### What the task requires
Rewrite the data from the line containing "The height and" through the end of the data, keeping the request lines. Shift every coordinate in the answers up by 64, and leave the pictures out.

### Material supplied
===============

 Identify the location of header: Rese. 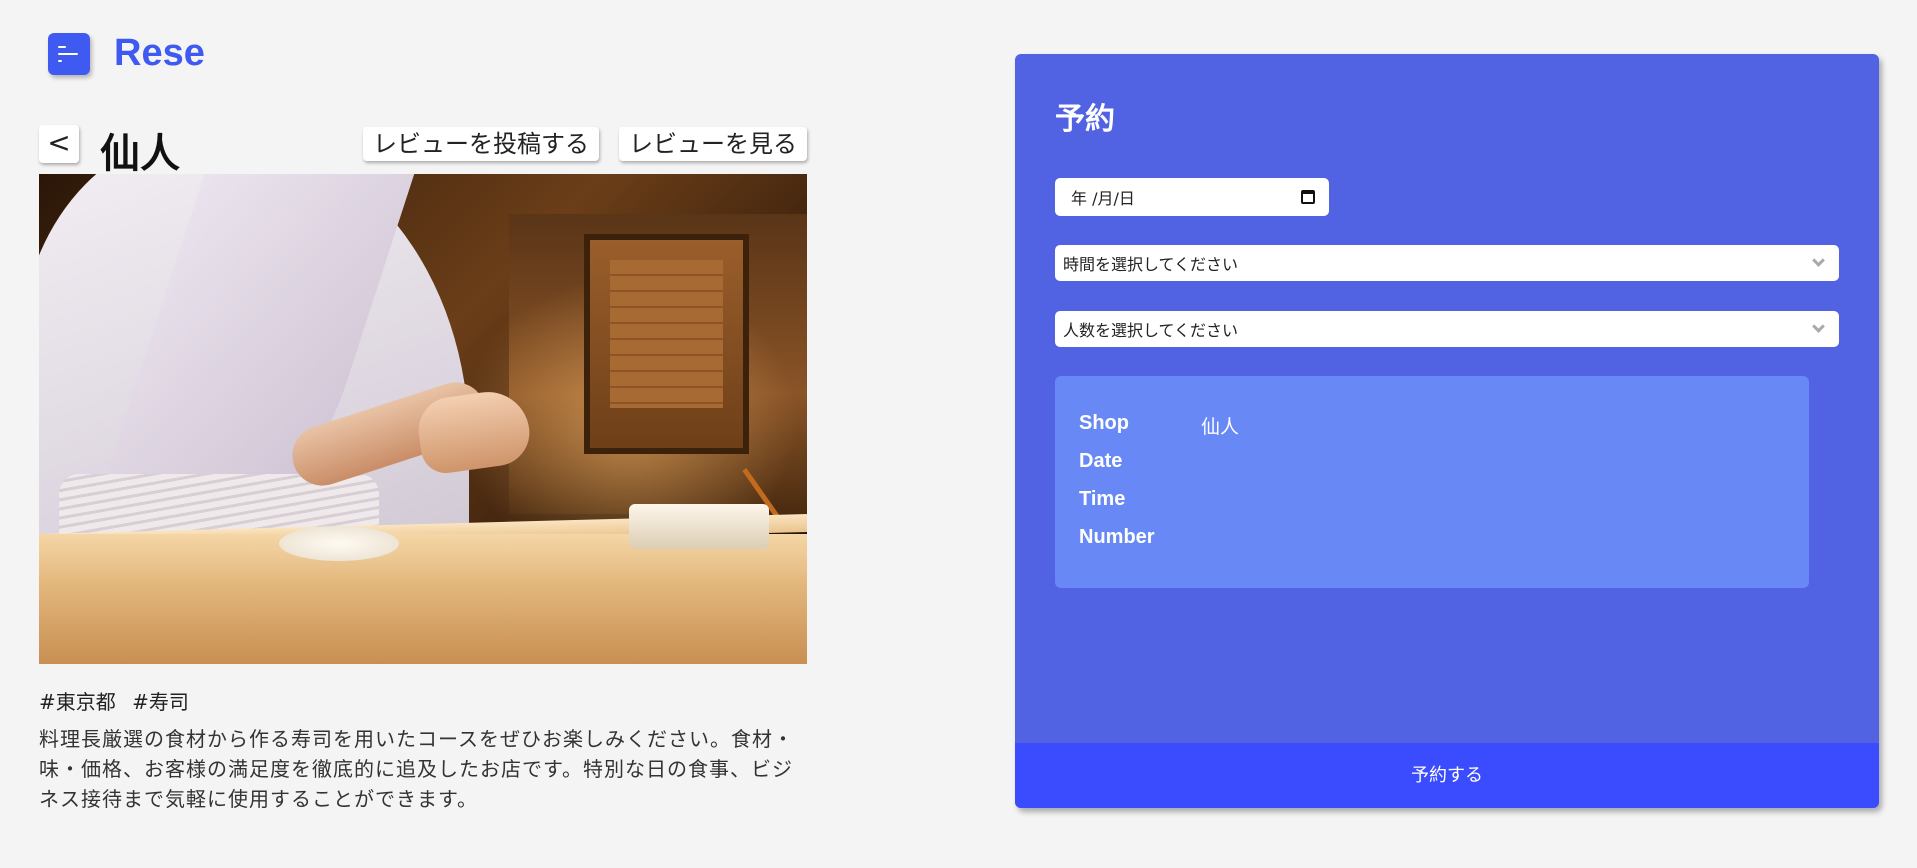
(126, 54).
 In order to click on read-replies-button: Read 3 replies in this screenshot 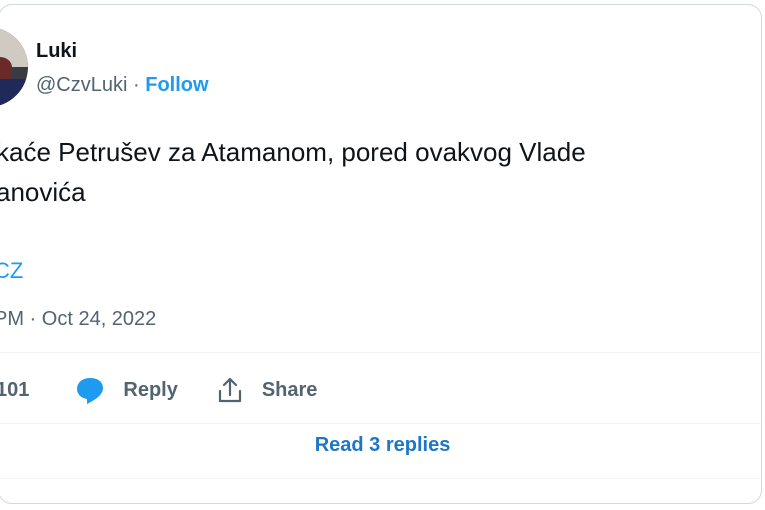, I will do `click(382, 446)`.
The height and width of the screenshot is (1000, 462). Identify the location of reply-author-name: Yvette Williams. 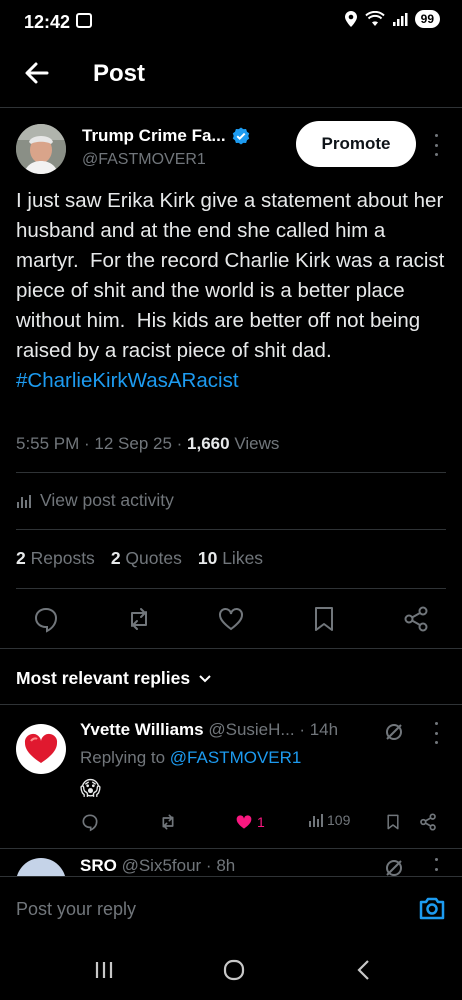
(142, 730).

===============

### Answer to the problem
The height and width of the screenshot is (1000, 462). Identify the location of reply-author-name: Yvette Williams. 
(206, 794).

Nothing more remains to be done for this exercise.